5/13 (Mon) | SCTK

# Preprocess of Automatic Annotation Result for SCTK Alignment 

## Introduction

This notebook coducts the preprocess of automatic annotation results for SCTK alignment.
The goal of the preprocess is to generate csv files which have the following four columns:

- start_time ... the start time of the row in sec
- end_time ... the end time of the row in sec
- type ... the type of the row (01_text, 02_pause, 03_disfl, 04_filler)
- text ... the text of the row (word, \<CI\>, \<CE\>, \<DISFLUENCU\>, \<FILLER\>)

The preprocess consists of the following procedures.

1. Load a turn object
2. Load a textgrid corresponding to the turn
3. get 01_text type rows from the turn object
4. get 03_disfl type rows from the turn object
5. get 04_filler type rows from the turn object
6. get 02_pause type roes from the textgrid
7. concat rows as a pandas' DataFrame object and sort them by start_time
8. save the DataFrame as a csv file

Before starting the preprocess, the following code block load required packages and defines global variables.

In [1]:
import sys
from typing import List, Tuple, Generator
from pathlib import Path

import pandas as pd
import pickle as pkl
from textgrids import TextGrid

sys.path.append(
    "/home/matsuura/Development/app/feature_extraction_api/app/modules"
)

from fluency import Turn

DATA_DIR = Path("/home/matsuura/Development/app/feature_extraction_api/experiment/data")

TASK = ["Arg_Oly", "Cartoon", "RtSwithoutRAA", "RtSwithRAA", "WoZ_Interview"]

---

## 2. Define Functions

This section defines functions to conduct the preprocess.

(INFORMATION PROVIDED)
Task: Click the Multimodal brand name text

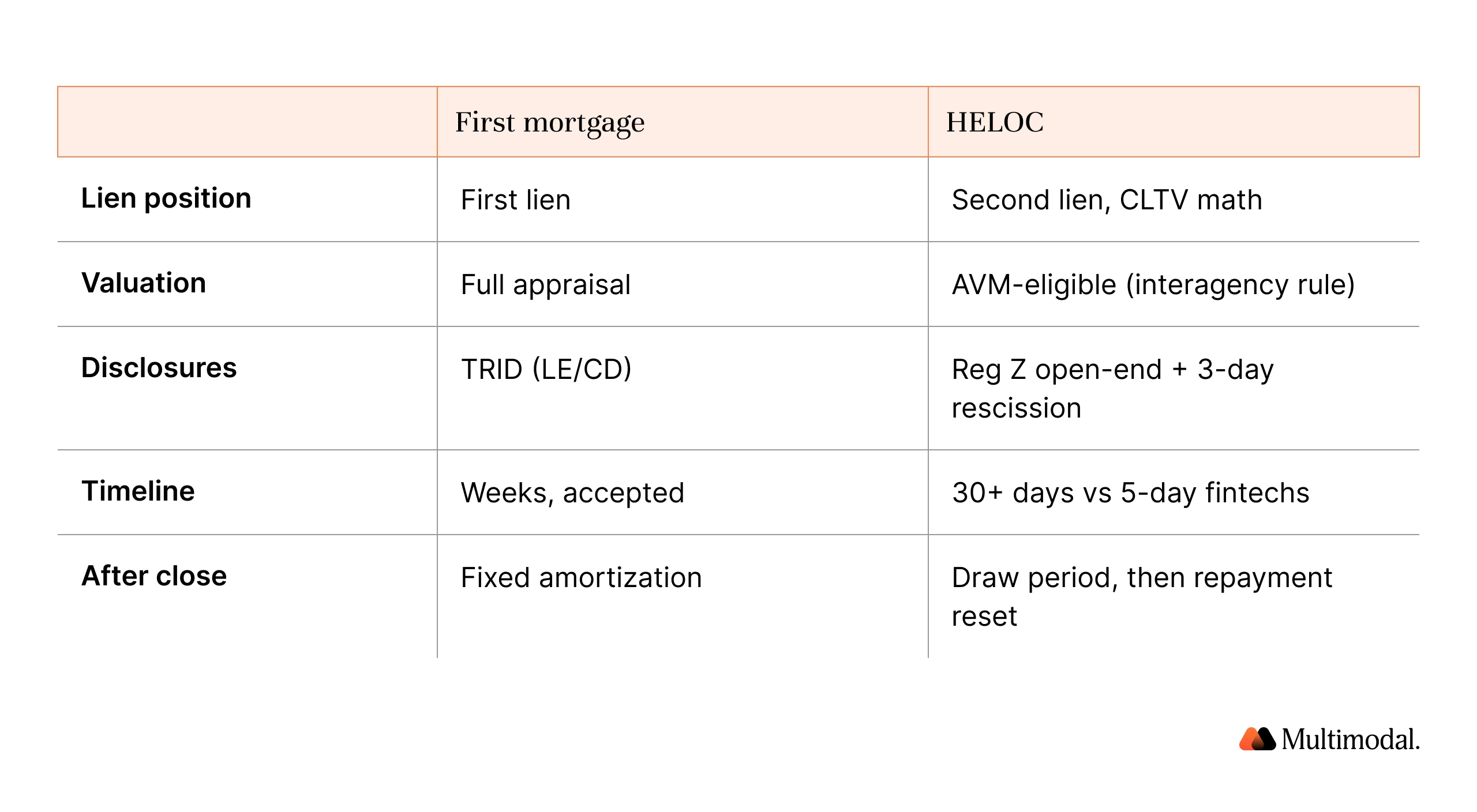Action: (x=1350, y=739)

(SET PROBLEM 1)
According to the SCTK preprocessing notebook, which type of rows comes from the textgrid instead of the turn object?
(SET PROBLEM 2)
Write the next part of the SCTK preprocessing notebook, picking up right after its final sentence.
The data has no connection to the SCTK preprocessing notebook.

(EXERCISE OUTPUT 1)
The 02_pause type rows come from the textgrid.

(EXERCISE OUTPUT 2)
The following code block defines a generator to yield file paths of Turn object and TextGrid and a function to load the Turn object and TextGrid.

In [2]:
def turn_textgrid_path_generator(task: str) -> Generator[Tuple[Path, Path], None, None]:
    load_dir = DATA_DIR / f"{task}/08_Auto_Annotation"

    monologue_task = ["Arg_Oly", "Cartoon", "RtSwithoutRAA", "RtSwithRAA"]
    suffix = "*.pkl"
    if task in monologue_task:
        suffix = "*_long.pkl"

    for turn_path in load_dir.glob(suffix):
        textgrid_path = load_dir / f"{turn_path.stem}.TextGrid"

        yield turn_path, textgrid_path


def load_turn_and_textgrid(turn_path: Path, textgrid_path: Path) -> Tuple[Turn, TextGrid]:
    with open(turn_path, "rb") as f:
        turn = pkl.load(f)

    textgrid = TextGrid(str(textgrid_path))

    return turn, textgrid

The following code block defines a function to get rows from a Turn object.

In [3]:
def extract_rows_from_turn(turn: Turn) -> List[dict]:
    turn.show_disfluency()

    rows = []
    for word in turn.words:
        text_row = {
            "start_time": word.start_time,
            "end_time": word.end_time,
            "type": "01_text",
            "text": str(word)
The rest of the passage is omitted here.